Eve Adams Introduction
In this exhibit, historian Jonathan Ned Katz documents the story of radical lesbian Eve Adams and her long-lost book Lesbian Love.
Born Chava Zloczewer into a Jewish family in Poland, in 1891, Adams emigrated to the United States in 1912 and began five or six years of factory work in New York City's garment industry, its "rag trade."
The twenty-one-year-old befriended anarchist Emma Goldman and worked at her publication, Mother Earth, as an assistant to Goldman's lover and publicist Ben Lewis Reitman.
Taking the name Eve Adams, she went on the road selling radical newspapers and magazines.

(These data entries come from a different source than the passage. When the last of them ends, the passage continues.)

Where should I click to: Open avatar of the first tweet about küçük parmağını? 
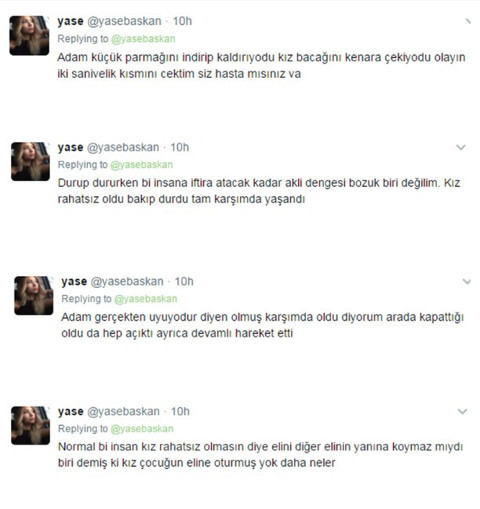click(x=29, y=35)
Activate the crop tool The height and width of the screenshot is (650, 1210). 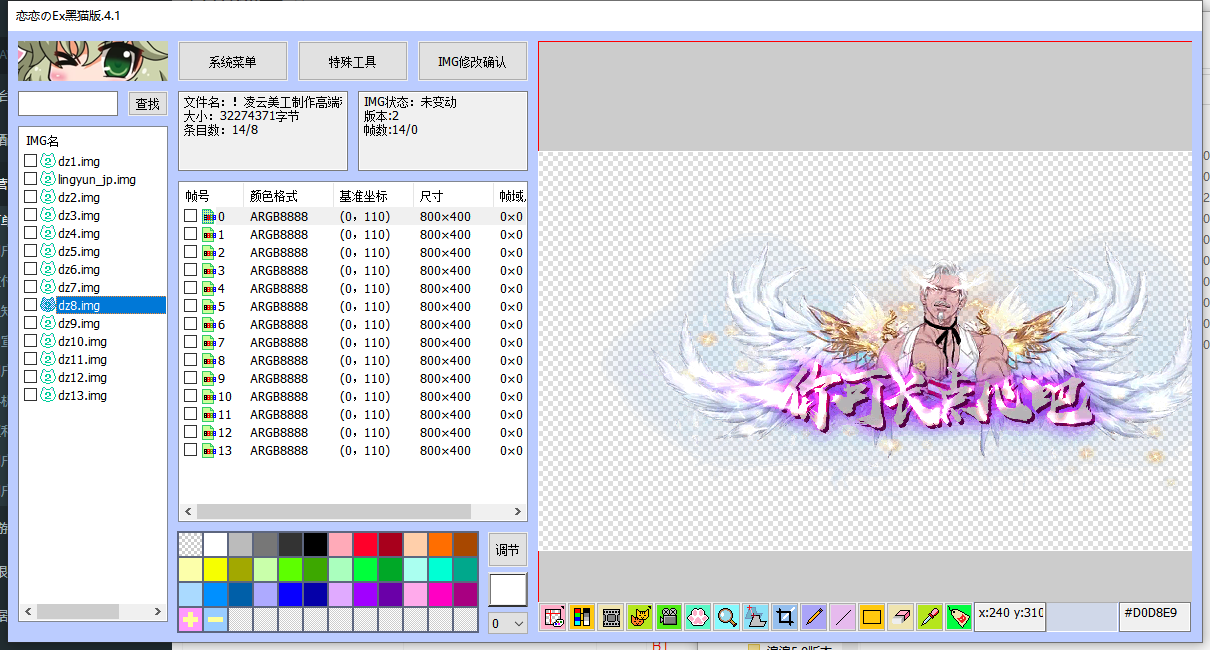click(784, 617)
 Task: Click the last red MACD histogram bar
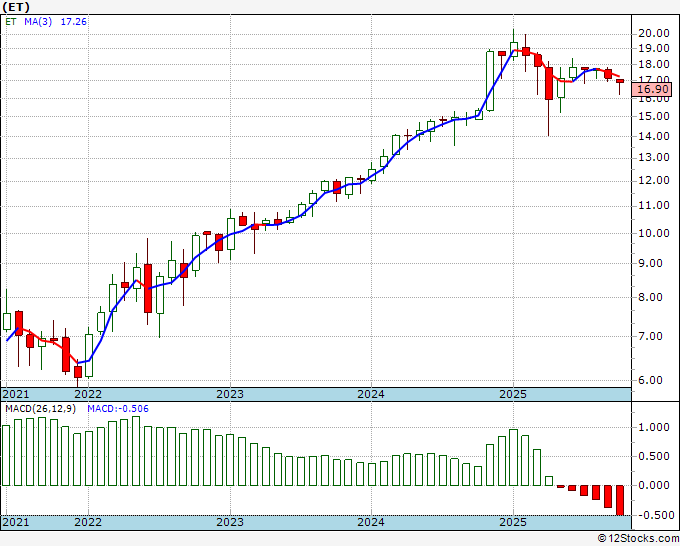[x=618, y=500]
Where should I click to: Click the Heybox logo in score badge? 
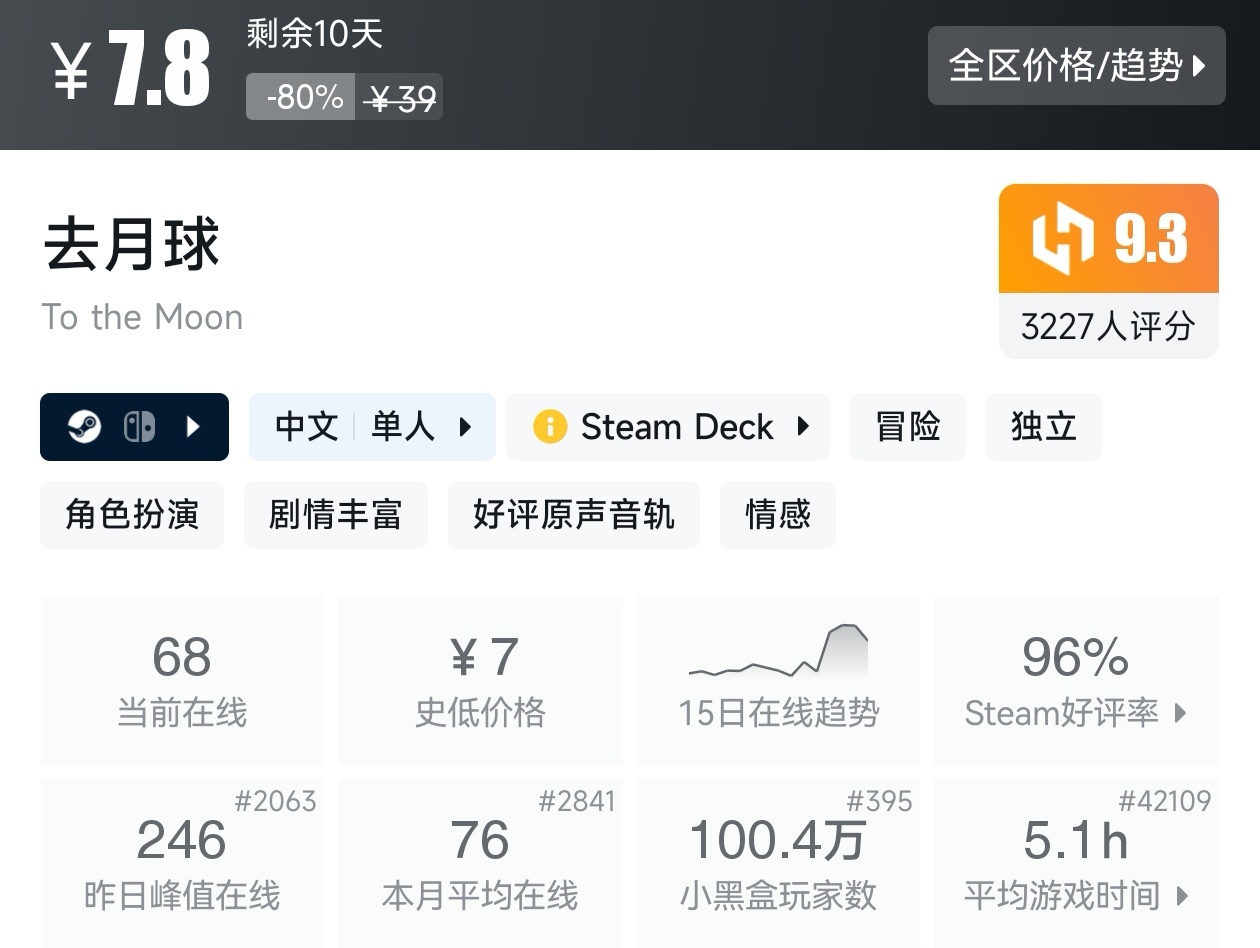(1063, 239)
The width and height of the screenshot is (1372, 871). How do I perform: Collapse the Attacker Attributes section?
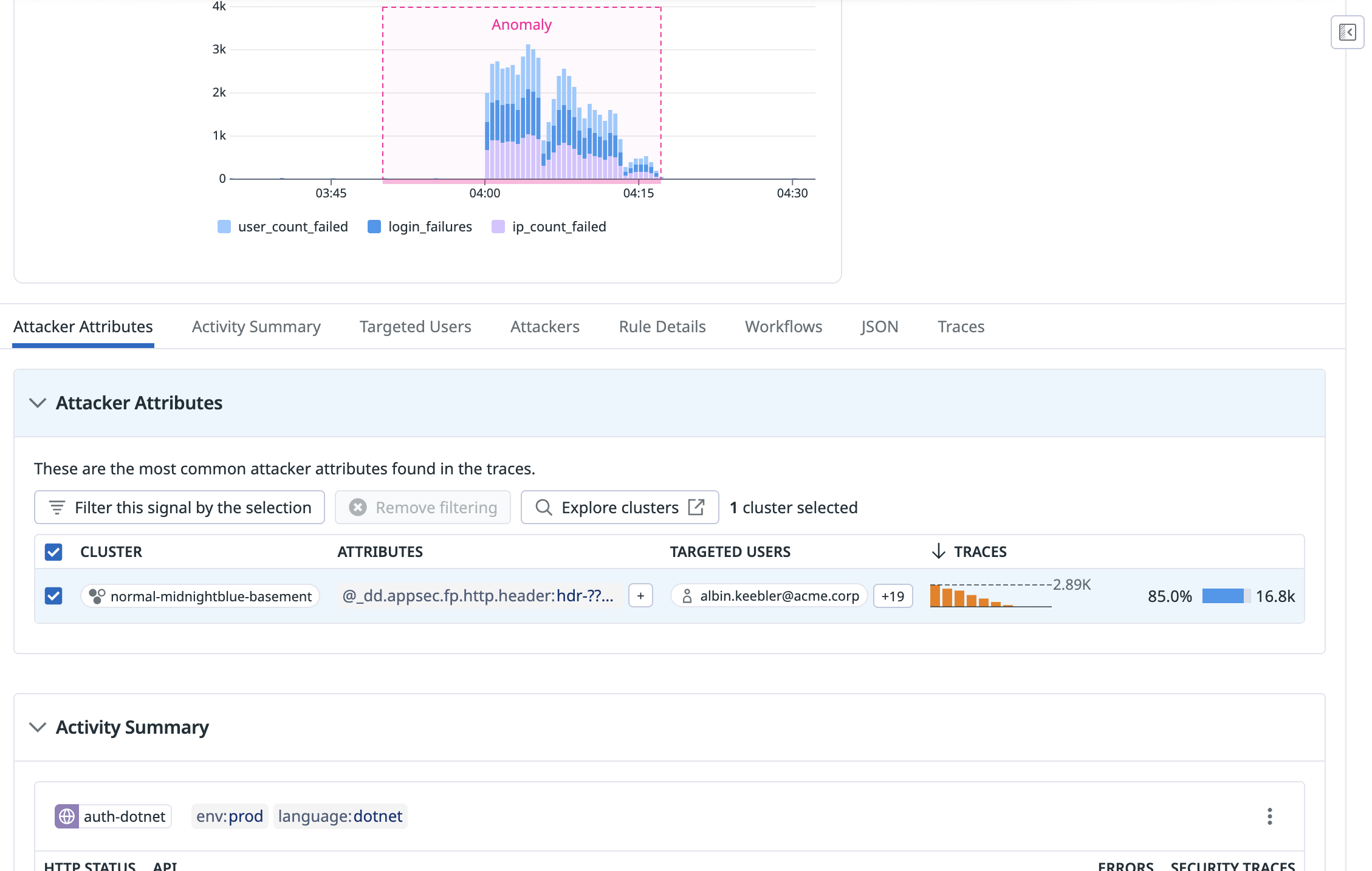tap(38, 403)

In a repressive era, when American women had just gained the right to vote, Adams’s bold activism caught the attention of the young J. Edgar Hoover and the US Bureau of Investigation, leading to her surveillance.
In Chicago, Adams, with a romantic partner, artist Ruth Norlander, ran a bohemian and queer-friendly cafe. Moving to New York, Adams ran a lesbian-and-gay-friendly speakeasy in Greenwich Village.

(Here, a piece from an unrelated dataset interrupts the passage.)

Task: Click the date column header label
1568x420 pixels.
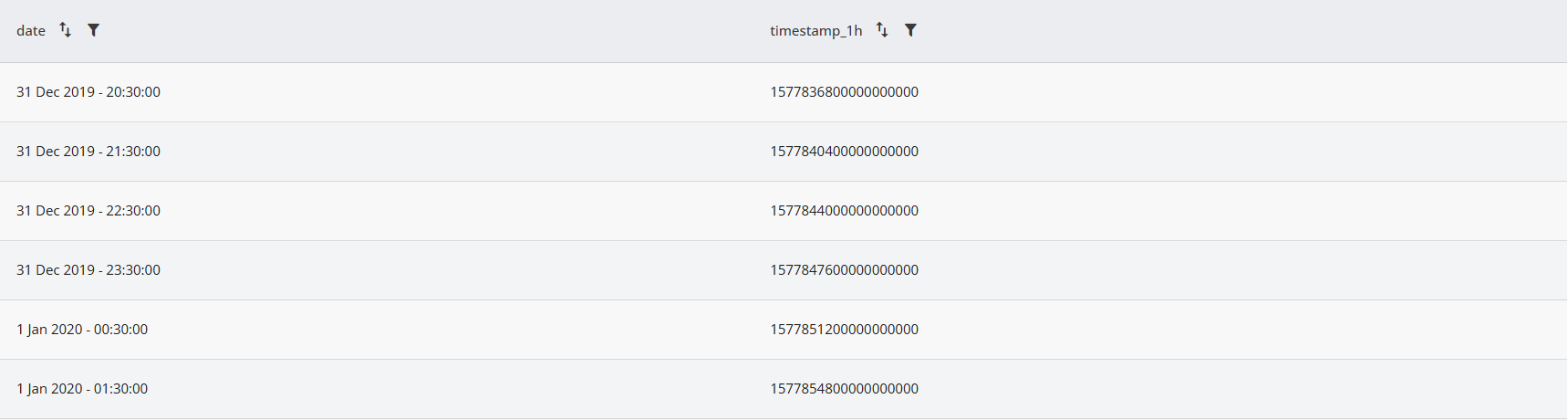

Then, in 1925, Adams risked all to write and publish a book titled Lesbian Love, presenting short character studies of women she had known, constituting an early community study by a participant observer.
In 1926, Adams was arrested, and in a case that pitted immigration officials, the New York City police, and a biased informer against her, convicted of publishing an obscene book.
She was also convicted of attempted sex with a policewoman sent to entrap her. Adams was jailed for a year and a half, then deported back to Europe.
Adams lived ten years in Paris selling "dirty books" by Anaïs Nin, D.H. Lawrence, and Henry Miller, with whom she became friends. In 1933, she met and began to live with a singer, Hella Olstein, who performed in cafes and cabarets as Nora Waren, helping to support them.
When the Nazis invaded Paris in the north of France, in 1940, Adams and Olstein moved south to Nice. After evading the Nazis for three years, they were arrested in 1943 and murdered by Nazis in Auschwitz.
In The Daring Life and Dangerous Times of Eve Adams (2021), historian Jonathan Ned Katz recoveres the extraordinary story of this early, daring activist. Drawing on startling evidence and carefully distinguishing fact from fiction, Katz presents the first biography of Adams and reprints the long-lost text of Adams’s rare and unique book Lesbian Love.